● **Aim**:
Reproduce the entries below verbatim, covering only the stretch from the line containing "Click the Keep your data safe description" through the line containing "click(143, 89)", both included.

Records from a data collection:
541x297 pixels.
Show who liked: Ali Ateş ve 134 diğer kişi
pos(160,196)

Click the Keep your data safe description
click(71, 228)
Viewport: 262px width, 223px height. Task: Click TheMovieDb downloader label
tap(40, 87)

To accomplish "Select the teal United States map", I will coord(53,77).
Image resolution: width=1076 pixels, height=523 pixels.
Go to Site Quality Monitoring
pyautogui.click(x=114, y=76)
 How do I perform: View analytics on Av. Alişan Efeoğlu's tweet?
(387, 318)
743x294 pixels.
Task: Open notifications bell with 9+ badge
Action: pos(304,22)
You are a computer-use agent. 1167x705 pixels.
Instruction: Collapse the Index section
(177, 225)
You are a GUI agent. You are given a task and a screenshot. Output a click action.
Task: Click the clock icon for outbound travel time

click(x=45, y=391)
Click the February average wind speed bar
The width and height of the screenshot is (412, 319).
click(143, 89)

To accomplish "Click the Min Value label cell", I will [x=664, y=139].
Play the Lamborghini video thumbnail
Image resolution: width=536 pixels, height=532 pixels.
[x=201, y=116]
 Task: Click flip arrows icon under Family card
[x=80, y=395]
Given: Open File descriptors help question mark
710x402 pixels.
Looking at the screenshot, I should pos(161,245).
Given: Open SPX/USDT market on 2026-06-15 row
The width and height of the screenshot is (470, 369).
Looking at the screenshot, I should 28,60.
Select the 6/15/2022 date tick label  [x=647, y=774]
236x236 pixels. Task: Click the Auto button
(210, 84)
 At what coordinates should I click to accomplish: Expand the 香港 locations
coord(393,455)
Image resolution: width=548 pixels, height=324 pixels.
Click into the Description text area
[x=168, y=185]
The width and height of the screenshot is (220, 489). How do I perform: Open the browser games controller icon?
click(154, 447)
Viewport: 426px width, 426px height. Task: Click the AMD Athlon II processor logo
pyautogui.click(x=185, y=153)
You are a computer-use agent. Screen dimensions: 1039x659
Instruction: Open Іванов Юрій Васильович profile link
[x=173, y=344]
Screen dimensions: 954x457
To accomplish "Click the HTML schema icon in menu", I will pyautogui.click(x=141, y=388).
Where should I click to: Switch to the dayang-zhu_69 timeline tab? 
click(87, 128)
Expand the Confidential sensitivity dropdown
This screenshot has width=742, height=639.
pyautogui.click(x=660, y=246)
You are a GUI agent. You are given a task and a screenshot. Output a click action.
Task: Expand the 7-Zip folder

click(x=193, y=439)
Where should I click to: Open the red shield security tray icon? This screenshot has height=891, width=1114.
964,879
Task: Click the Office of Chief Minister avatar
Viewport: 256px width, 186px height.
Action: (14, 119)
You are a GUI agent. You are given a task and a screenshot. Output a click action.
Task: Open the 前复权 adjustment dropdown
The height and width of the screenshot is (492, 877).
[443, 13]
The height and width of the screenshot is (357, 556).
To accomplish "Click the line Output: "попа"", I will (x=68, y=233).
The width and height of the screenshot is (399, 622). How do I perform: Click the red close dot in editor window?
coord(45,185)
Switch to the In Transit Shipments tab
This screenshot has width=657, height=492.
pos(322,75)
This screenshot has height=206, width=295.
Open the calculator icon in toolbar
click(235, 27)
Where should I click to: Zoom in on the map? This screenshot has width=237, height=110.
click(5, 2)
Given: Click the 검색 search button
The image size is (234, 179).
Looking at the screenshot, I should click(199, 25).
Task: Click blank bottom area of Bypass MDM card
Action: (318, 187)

● **Response below**:
Click the Keep your data safe description
click(71, 228)
Viewport: 262px width, 223px height. Task: Click TheMovieDb downloader label
tap(40, 87)

To accomplish "Select the teal United States map", I will coord(53,77).
Image resolution: width=1076 pixels, height=523 pixels.
Go to Site Quality Monitoring
pyautogui.click(x=114, y=76)
 How do I perform: View analytics on Av. Alişan Efeoğlu's tweet?
(387, 318)
743x294 pixels.
Task: Open notifications bell with 9+ badge
Action: pos(304,22)
You are a computer-use agent. 1167x705 pixels.
Instruction: Collapse the Index section
(177, 225)
You are a GUI agent. You are given a task and a screenshot. Output a click action.
Task: Click the clock icon for outbound travel time

click(x=45, y=391)
Click the February average wind speed bar
The width and height of the screenshot is (412, 319).
click(143, 89)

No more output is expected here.